La storia di Maria Chindamo, imprenditrice sequestrata e uccisa brutalmente nel 2016 a Limbadi, quella di Lollò Cartisano, fotografo di Bovalino anche lui rapito e ucciso nel 1993. E poi altre altre ancora di persone che hanno avuto il coraggio di denunciare la criminalità organizzata, dell’impegno di magistrati, di insegnanti, di giornalisti che non si tirano indietro nonostante le minacce. C’è tutto questo e molto di più nell’opera-dibattito sulla legalità dal titolo “Se dicessimo la verità”, ideata da Giulia Minoli, vicepresidente dell’associazione Crisi Come Opportunità, e scritta insieme alla sceneggiatrice e regista Emanuela Giordano. 
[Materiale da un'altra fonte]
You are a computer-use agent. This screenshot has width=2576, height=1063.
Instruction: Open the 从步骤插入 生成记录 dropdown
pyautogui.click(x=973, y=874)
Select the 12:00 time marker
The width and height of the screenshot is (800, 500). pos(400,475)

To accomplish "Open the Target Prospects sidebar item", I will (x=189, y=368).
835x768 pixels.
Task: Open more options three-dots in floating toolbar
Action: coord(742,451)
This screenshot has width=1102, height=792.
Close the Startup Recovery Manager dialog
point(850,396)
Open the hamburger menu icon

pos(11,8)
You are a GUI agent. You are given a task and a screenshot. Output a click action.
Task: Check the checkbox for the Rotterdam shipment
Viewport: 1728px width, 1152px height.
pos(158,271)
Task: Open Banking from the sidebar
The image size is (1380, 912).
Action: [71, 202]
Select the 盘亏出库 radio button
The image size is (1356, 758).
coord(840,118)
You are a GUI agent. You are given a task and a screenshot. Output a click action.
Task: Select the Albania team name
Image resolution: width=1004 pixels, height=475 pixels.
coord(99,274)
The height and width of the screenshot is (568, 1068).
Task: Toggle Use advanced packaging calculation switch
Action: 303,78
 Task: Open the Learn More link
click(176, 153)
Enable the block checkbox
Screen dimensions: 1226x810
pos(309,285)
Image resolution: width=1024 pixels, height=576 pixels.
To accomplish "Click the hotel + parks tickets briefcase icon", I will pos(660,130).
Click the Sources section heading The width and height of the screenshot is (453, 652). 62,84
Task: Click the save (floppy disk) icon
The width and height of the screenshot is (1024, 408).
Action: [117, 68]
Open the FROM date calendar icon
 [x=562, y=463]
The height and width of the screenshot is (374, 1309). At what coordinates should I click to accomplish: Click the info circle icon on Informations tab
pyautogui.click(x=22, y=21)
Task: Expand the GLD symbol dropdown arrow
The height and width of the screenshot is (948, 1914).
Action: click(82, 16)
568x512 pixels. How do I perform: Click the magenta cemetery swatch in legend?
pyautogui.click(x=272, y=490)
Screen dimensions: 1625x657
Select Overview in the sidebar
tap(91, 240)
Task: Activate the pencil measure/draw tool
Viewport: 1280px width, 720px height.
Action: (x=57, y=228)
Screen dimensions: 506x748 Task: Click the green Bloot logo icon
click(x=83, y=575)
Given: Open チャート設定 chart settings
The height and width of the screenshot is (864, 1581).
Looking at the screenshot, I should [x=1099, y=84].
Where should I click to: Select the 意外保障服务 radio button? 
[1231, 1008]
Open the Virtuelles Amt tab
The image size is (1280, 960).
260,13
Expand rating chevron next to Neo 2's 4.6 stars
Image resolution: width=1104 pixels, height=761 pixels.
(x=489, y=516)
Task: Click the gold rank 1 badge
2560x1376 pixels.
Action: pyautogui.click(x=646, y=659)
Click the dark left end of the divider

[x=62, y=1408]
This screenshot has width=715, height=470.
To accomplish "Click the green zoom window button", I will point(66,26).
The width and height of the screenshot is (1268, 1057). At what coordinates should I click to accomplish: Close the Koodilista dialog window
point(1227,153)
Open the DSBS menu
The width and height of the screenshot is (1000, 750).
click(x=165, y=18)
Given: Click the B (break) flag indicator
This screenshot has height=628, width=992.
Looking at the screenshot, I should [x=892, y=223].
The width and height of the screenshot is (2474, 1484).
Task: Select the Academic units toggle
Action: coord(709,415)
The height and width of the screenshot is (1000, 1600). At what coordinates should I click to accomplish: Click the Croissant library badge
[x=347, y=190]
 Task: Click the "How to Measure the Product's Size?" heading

Dopo il percorso di formazione svolto tra cittadinanza attiva, legalità ed educazione di genere nelle classi di diverse scuole calabresi, il progetto “Ponti: cultura e teatro per la cittadinanza attiva e il cambiamento” – promosso da un management tutto al femminile, composto appunto dall’associazione CCO – Crisi Come Opportunità, con il sostegno di Intesa Sanpaolo e Fondazione con il Sud – approda anche sul palco del Palazzo della Cultura di Locri. 

«È un bellissimo momento per i ragazzi della Locride che hanno la possibilità di vedere questo spettacolo dopo aver fatto i laboratori in classe - spiega Deborah Cartisano, figlia del fotografo bovalinese Lollò e referente di Libera in Calabria -. Sono stati dei momenti molto intensi di bella e vivace discussione con i ragazzi su questi temi. Ecco che allora poter approfondire queste tematiche e farlo direttamente con i protagonisti di queste storie diventa uno strumento importantissimo non solo di memoria ma anche di cittadinanza attiva».

Sul palco locrese lo spettacolo, in scena da oltre 10 anni e partito quest’anno dal Piccolo Teatro di Milano, ha ridato voce alle vittime della ‘Ndrangheta attraverso la maestria degli attori Daria D’Aloia, Simone Tudda, Lucia Limonta Jonathan Lazzini, che hanno regalato agli spettatori momenti letteralmente da brividi e di profonda riflessione.

«È un’emozione molto forte - racconta Vincenzo Chindamo, fratello di Maria -. La voce zittita da una criminalità organizzata violenta, aggressiva, che ha voluto mettere a tacere tante persone, tante donne, mia sorella Maria, oggi qui in teatro parla. E lo fa rompendo il muro del silenzio, dando una risposta netta alla criminalità organizzata e cioè che non è in grado di mettere a tacere delle persone, non è in grado in alcun modo di mettere a tacere il bene».

A fine spettacolo, assieme a Deborah Cartisano e Vincenzo Chindamo hanno portato la loro testimonianza Francesco Rigitano, fondatore del Centro diurno per minori “Don Milani”; Carmen Bagalà, direttrice della Caritas di Locri-Gerace e Gerhard Bantel del gruppo cooperativo Goel che dal 2003 fonde la sua anima imprenditoriale con l’impegno nel contrasto alla criminalità organizzata e che è inoltre diventato curatore dei terreni di Maria Chindamo.

«Lo spettacolo si intitola Se dicessimo la verità, ecco questo è un territorio che ha tanto bisogno di relazionarsi con verità che purtroppo sono talvolta nascoste, scomode, difficili da comprendere - ha commentato Francesco Rigitano - È bello che gli studenti abbiano l’opportunità di aprire le loro menti ascoltando queste verità dalla voce di chi ha speso la propria vita proprio in questo territorio, senza abbassare la testa di fronte alle ingiustizie».